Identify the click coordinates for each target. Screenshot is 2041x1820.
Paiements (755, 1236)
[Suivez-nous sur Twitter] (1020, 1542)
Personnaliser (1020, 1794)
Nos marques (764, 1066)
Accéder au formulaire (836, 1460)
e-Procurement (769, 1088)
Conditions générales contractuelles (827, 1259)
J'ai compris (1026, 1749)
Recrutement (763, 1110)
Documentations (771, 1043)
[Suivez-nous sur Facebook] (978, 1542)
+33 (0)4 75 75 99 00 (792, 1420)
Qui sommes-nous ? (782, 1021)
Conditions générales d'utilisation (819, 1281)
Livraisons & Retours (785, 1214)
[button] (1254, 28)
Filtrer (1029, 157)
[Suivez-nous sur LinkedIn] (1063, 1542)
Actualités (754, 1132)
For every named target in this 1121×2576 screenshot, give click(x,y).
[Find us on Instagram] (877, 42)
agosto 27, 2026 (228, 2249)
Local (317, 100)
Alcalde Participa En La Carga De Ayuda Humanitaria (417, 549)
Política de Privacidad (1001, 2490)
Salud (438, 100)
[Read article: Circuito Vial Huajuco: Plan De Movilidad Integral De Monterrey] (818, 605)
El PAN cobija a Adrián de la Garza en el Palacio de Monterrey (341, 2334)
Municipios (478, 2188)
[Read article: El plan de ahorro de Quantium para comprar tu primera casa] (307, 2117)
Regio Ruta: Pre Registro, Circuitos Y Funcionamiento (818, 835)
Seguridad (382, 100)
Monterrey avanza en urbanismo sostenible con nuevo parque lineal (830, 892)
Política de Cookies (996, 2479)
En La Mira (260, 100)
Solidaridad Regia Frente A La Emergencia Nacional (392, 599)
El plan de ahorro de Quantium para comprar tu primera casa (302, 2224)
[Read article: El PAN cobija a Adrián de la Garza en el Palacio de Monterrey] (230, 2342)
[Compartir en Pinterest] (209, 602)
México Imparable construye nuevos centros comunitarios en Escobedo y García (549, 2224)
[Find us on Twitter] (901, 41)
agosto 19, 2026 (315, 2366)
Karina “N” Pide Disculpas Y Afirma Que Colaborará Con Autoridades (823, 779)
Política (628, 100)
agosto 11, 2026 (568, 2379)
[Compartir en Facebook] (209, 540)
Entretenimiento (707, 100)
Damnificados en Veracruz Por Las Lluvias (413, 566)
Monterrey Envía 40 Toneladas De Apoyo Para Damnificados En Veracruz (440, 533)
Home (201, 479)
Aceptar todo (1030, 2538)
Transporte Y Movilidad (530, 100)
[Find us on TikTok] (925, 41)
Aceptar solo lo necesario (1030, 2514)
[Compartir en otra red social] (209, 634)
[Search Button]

■ What to work on:
Every line of the listing that includes the word "cobija" must be copied.

■ Output for this task:
El PAN cobija a Adrián de la Garza en el Palacio de Monterrey (341, 2334)
[Read article: El PAN cobija a Adrián de la Garza en el Palacio de Monterrey] (230, 2342)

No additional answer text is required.